WORK ORDER → Read through the lines below and copy the ones holding the string "node".

PROVIDED DATA →
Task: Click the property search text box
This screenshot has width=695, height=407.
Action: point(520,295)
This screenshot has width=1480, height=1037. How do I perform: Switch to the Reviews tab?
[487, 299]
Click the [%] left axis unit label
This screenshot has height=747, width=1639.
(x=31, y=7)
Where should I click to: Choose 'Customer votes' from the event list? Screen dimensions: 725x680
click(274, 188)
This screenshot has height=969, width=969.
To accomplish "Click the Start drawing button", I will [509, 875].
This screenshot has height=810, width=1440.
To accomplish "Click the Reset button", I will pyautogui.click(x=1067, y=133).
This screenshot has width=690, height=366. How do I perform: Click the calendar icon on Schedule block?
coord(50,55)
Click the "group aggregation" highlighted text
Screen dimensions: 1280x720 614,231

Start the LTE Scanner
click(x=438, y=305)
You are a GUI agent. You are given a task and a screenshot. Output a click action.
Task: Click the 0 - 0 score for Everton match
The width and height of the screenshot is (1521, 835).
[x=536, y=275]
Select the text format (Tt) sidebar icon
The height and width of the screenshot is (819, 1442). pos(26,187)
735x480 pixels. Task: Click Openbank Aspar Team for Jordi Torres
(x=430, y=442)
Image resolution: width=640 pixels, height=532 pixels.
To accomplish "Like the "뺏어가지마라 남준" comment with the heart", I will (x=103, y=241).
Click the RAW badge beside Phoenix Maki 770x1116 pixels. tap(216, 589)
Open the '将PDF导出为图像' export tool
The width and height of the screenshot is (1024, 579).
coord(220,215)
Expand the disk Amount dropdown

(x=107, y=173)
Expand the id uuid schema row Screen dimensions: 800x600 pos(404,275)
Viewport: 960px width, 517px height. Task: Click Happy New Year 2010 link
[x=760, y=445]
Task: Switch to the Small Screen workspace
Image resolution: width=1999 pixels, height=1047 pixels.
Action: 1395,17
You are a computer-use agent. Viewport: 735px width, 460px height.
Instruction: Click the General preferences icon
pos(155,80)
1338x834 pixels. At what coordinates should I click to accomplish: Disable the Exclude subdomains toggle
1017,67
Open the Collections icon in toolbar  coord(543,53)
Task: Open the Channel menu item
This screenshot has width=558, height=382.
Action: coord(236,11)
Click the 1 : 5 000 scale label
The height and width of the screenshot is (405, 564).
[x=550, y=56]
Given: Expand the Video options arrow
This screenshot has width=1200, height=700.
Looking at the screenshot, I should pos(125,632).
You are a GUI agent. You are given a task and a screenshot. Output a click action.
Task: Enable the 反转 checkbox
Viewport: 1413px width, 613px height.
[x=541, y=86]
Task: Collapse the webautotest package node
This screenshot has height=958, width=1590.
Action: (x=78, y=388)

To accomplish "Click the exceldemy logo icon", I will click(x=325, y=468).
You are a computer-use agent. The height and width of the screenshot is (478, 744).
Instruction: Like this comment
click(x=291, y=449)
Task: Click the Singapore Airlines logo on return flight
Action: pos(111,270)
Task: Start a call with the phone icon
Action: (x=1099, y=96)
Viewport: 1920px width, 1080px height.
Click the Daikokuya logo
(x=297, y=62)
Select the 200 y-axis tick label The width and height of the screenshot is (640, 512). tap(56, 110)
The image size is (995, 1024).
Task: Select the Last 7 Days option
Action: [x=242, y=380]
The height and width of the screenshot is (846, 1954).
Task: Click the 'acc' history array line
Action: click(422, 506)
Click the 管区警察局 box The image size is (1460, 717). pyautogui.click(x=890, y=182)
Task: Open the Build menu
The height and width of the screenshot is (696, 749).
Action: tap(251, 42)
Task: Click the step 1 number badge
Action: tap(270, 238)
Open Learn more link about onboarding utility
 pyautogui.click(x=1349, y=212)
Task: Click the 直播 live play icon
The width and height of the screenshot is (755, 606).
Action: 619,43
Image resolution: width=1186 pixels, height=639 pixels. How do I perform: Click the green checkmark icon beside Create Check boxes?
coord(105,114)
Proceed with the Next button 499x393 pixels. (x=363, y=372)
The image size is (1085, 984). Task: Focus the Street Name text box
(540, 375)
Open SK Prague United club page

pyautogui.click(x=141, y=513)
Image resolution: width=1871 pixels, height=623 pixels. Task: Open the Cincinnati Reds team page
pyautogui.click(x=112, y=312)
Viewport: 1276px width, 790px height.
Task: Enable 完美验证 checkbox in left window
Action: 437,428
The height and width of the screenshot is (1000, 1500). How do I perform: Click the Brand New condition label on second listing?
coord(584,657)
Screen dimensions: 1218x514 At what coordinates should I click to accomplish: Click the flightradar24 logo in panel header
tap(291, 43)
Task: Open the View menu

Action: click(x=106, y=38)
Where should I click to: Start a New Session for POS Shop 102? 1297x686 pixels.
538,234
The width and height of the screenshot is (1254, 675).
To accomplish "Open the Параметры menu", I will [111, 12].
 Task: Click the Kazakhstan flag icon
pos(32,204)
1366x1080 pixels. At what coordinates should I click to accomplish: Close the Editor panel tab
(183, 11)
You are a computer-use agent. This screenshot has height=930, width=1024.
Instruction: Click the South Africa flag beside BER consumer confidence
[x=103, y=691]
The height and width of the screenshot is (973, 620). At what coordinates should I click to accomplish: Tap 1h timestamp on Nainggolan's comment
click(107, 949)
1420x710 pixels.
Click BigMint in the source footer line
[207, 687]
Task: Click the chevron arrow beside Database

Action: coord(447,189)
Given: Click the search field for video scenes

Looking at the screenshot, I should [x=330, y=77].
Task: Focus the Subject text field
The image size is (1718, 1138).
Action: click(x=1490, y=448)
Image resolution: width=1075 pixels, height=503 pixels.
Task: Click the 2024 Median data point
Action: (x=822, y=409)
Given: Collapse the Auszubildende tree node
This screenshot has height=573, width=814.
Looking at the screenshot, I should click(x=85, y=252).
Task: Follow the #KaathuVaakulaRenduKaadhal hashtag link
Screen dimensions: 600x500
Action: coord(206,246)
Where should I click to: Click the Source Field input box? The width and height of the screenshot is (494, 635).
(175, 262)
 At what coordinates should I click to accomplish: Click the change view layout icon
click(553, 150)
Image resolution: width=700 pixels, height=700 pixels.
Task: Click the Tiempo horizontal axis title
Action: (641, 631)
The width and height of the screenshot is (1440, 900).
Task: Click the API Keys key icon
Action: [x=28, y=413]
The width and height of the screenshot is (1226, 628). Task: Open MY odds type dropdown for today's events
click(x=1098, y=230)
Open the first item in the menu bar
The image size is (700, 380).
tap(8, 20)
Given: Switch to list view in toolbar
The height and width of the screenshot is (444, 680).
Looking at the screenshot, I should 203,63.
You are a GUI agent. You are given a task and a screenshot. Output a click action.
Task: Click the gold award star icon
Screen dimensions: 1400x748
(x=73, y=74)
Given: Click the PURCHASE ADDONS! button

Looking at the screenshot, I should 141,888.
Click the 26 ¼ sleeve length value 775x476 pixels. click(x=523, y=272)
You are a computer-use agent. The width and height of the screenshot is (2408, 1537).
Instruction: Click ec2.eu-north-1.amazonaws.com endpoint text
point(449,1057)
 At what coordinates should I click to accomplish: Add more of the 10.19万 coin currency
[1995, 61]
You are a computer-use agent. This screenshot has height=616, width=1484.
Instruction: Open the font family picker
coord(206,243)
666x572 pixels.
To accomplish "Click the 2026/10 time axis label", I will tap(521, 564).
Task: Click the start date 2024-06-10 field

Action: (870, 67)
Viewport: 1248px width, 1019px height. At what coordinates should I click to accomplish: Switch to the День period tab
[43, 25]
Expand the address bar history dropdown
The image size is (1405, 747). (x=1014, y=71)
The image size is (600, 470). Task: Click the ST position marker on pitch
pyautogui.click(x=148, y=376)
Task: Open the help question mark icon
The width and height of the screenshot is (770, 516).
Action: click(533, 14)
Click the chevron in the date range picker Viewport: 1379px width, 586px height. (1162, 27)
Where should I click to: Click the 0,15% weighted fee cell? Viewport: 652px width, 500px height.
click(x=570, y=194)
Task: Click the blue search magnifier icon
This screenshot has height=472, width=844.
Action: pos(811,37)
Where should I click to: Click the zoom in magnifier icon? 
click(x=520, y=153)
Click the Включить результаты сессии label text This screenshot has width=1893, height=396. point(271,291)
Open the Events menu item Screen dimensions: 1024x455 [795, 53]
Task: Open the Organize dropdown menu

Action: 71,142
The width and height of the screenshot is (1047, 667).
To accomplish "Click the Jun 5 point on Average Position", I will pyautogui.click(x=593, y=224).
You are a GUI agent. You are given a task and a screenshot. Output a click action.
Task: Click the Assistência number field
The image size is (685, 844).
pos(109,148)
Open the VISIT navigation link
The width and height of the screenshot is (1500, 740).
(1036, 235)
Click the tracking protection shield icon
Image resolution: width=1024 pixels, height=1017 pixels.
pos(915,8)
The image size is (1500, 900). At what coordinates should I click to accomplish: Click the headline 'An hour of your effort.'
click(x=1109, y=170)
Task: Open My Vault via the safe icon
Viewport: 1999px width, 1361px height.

ANSWER TO THE EXERCISE →
Task: Collapse the webautotest package node
Given: Collapse the Auszubildende tree node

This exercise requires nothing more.